((

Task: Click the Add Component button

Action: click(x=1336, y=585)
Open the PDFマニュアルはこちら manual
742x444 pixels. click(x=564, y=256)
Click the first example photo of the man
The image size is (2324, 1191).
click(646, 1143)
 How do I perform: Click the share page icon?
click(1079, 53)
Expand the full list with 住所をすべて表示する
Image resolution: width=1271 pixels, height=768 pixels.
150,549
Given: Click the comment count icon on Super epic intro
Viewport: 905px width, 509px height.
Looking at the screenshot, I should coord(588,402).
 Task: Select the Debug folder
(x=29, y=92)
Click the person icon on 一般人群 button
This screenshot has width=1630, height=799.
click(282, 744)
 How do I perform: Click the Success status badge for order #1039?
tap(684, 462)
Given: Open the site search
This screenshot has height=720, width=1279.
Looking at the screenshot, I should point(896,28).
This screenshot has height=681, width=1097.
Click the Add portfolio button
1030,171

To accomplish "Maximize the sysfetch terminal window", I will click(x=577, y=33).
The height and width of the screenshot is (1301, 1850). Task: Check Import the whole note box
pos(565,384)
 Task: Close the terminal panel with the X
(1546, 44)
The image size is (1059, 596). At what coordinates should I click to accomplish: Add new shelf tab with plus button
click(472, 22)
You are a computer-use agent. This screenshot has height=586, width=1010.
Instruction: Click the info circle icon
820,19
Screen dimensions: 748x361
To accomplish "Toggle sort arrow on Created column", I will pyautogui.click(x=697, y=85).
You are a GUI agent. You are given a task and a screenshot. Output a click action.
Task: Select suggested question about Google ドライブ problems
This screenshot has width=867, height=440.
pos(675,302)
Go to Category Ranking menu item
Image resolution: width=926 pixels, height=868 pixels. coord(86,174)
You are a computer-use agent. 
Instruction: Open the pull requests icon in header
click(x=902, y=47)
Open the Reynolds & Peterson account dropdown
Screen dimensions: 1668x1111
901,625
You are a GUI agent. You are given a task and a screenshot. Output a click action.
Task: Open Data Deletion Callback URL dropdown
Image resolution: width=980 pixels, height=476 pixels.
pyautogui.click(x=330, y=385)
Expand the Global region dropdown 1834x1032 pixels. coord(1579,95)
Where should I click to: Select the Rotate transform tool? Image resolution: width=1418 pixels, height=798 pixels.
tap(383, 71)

))

[Task goal]
Scan the records above for the lines holding "Task: Close the terminal panel with the X" and "Task: Select suggested". Transcribe those two and every line between them word for word, and no others.

[Solution to this problem]
 Task: Close the terminal panel with the X
(1546, 44)
The image size is (1059, 596). At what coordinates should I click to accomplish: Add new shelf tab with plus button
click(472, 22)
You are a computer-use agent. This screenshot has height=586, width=1010.
Instruction: Click the info circle icon
820,19
Screen dimensions: 748x361
To accomplish "Toggle sort arrow on Created column", I will pyautogui.click(x=697, y=85).
You are a GUI agent. You are given a task and a screenshot. Output a click action.
Task: Select suggested question about Google ドライブ problems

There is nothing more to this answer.